Посмотрев в глаза Хардести, Джексон Мид внезапно сменил гнев на милость и, обращаясь уже не к Прегеру, а к нему, ответил:

— Мы строим радуги. Я хочу остановить время и воскресить мертвых, господин Марратта. Иными словами, мне хотелось бы восстановить справедливость.

От неожиданности Хардести вздрогнул.

— Когда это произойдет?

Джексон Мид улыбнулся.

— Запаситесь терпением.

Прегер в отличие от Хардести отказывался внимать сладкоголосому пению этой необычайно рослой и властной сирены.

— Простите меня, господин Мид, но ваши речи кажутся мне лишенными смысла. Если бы я процитировал их в своей газете, все психиатрические клиники нашего города встречали бы вас с распростертыми объятиями!

— Вы думаете, он этого не знает? — спросил, подходя к столу, Сесил Мейчер.

— Благодарю вас, господин Були, — резко оборвал его Джексон Мид. — Я смогу ответить ему и сам.

— Это еще не все, — продолжил Прегер. — Судя по тому, что происходит в этом мире, ваша странная деятельность пока не увенчалась успехом. Мало того, она может оказаться разрушительной, и в этом случае мы просто обязаны остановить вас.

— Вы видите эту картину? — спросил Джексон Мид, указывая на «Вознесение святого Стефана».

— Конечно вижу, — ответил Прегер.

— А вы верите в то, что святой Стефан действительно вознесся?

— Откровенно говоря, нет.

— Но тогда для чего художник написал эту картину и почему святого Стефана так почитают верующие?

— Они верят в его вознесение, только и всего.

— Дело совсем в другом, — покачал головой Джексон Мид. — Здесь изображен лишь первый шаг его вознесения, которое продолжается и поныне. Говорить о его реальности или нереальности не имеет смысла до той поры, пока мы не узрим всей картины.
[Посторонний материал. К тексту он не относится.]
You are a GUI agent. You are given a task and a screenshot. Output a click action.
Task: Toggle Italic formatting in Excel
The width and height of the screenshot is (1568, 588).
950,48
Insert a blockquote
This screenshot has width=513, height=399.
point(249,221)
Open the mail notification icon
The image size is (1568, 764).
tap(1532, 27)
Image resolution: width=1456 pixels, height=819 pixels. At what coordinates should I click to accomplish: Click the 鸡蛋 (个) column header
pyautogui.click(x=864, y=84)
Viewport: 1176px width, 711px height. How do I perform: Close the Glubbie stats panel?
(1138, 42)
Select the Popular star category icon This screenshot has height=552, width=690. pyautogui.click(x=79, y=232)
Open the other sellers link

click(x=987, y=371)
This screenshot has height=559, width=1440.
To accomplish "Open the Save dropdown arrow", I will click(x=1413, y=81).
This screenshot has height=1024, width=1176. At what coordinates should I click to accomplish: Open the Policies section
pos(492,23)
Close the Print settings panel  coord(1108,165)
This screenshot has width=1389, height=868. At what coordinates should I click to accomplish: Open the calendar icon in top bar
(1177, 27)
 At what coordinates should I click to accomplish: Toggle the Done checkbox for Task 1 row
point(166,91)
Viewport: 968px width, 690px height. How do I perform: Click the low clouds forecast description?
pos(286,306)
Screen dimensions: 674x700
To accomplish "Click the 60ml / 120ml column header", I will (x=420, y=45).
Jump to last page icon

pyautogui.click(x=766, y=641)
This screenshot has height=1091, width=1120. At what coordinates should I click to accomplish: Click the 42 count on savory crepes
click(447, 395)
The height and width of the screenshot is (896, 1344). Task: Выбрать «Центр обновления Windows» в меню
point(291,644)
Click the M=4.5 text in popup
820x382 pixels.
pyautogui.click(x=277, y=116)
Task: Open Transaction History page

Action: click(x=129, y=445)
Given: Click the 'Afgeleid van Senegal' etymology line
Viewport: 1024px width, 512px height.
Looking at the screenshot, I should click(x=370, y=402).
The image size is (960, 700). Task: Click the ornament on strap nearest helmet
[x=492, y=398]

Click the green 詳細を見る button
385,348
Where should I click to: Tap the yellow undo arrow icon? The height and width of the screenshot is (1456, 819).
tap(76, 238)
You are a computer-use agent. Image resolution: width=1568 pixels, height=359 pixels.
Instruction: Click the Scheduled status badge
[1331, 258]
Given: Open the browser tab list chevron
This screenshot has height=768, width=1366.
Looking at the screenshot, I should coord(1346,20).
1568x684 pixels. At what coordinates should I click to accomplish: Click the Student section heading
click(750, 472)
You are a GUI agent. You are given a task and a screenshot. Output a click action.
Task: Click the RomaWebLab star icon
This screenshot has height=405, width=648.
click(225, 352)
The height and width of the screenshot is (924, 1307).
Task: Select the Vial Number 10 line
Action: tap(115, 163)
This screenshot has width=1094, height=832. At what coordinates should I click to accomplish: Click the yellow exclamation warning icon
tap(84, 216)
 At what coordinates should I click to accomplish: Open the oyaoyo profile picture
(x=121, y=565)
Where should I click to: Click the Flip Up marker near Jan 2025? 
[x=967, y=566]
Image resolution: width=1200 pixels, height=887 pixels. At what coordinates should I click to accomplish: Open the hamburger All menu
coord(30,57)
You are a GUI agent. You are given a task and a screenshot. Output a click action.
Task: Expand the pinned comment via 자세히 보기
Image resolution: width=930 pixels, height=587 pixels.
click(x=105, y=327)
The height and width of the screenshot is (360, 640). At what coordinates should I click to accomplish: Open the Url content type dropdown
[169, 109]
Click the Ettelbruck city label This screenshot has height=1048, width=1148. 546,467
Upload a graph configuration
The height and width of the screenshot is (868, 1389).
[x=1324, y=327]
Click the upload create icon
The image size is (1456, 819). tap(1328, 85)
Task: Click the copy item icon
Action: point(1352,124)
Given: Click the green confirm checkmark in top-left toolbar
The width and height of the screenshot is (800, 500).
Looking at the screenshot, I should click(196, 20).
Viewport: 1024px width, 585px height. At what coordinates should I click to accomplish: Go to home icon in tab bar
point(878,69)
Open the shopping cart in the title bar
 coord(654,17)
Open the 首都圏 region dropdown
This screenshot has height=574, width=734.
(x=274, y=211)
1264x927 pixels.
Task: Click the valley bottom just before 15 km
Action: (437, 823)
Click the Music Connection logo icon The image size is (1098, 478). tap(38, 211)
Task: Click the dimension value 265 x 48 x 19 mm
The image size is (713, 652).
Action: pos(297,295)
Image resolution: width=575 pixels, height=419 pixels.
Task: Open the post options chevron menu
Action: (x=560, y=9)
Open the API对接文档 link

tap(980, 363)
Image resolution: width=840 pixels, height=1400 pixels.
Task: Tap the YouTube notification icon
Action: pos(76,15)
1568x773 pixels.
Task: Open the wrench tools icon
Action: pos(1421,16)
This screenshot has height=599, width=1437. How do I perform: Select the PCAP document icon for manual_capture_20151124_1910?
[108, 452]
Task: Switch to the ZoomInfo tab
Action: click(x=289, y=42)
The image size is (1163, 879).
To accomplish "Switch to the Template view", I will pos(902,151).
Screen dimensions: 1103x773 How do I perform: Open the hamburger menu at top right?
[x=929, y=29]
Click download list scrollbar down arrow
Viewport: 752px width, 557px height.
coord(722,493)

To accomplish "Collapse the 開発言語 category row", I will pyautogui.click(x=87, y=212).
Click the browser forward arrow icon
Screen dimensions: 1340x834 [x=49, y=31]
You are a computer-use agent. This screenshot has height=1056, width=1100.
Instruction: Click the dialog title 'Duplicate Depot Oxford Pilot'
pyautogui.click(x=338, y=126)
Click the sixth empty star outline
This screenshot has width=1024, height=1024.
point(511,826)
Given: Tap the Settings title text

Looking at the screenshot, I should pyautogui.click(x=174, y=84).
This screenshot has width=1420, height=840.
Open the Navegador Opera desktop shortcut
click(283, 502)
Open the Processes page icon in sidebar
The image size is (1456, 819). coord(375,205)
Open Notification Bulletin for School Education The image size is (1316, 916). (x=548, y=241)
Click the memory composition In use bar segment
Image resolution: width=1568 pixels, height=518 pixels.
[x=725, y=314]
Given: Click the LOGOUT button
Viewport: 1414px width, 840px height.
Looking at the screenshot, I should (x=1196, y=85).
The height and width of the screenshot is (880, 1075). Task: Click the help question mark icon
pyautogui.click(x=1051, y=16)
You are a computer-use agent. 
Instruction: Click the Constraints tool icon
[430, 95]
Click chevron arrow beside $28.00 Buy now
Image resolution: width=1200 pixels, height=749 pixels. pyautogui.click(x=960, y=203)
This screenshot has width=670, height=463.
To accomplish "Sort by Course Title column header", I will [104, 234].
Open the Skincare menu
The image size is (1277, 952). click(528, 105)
— Простите, не понял, — раздраженно заметил Прегер.

— Пока мы не увидим всего холста, мы не сможем отличить реального от воображаемого. Все мои поражения могут оказаться победами, а все победы — поражениями. Свет будущего неотделим от света былой славы. Мы не видим и не понимаем этого, поскольку живем во времени, которого на деле не существует. Посмотрите на картину. Мы видим на ней движение, не так ли? В то же самое время мы понимаем, что изображение неподвижно. На самом деле эта ситуация как раз и отражает реальное положение дел. Последовательность неподвижных кадров создает иллюзию движения. Все происходило и происходит сейчас, в это мгновение.

— И тем не менее движение существует! — запротестовал Прегер.

— Оно порождается нашей близорукостью.

— Откуда вам это известно? — спросил Прегер. — Вы что, видели ту самую картину? И еще вы сказали, что, умирая, человек слышит что-то вроде тарахтения двигателя начала века. Кто мог вам это поведать?

— Я слышал это собственными ушами, — ответил Джексон Мид, вздыхая. — Я умирал уже раз шесть.

— Все ясно, — ошарашенно пробормотал Прегер.

— Говорить на эту тему бессмысленно, — вмешался Хардести. — Подобные вопросы решаются не умом, а сердцем.

— Ничего подобного! — возразил Прегер. — Столь безумные утверждения должны оцениваться именно с позиций здравого смысла!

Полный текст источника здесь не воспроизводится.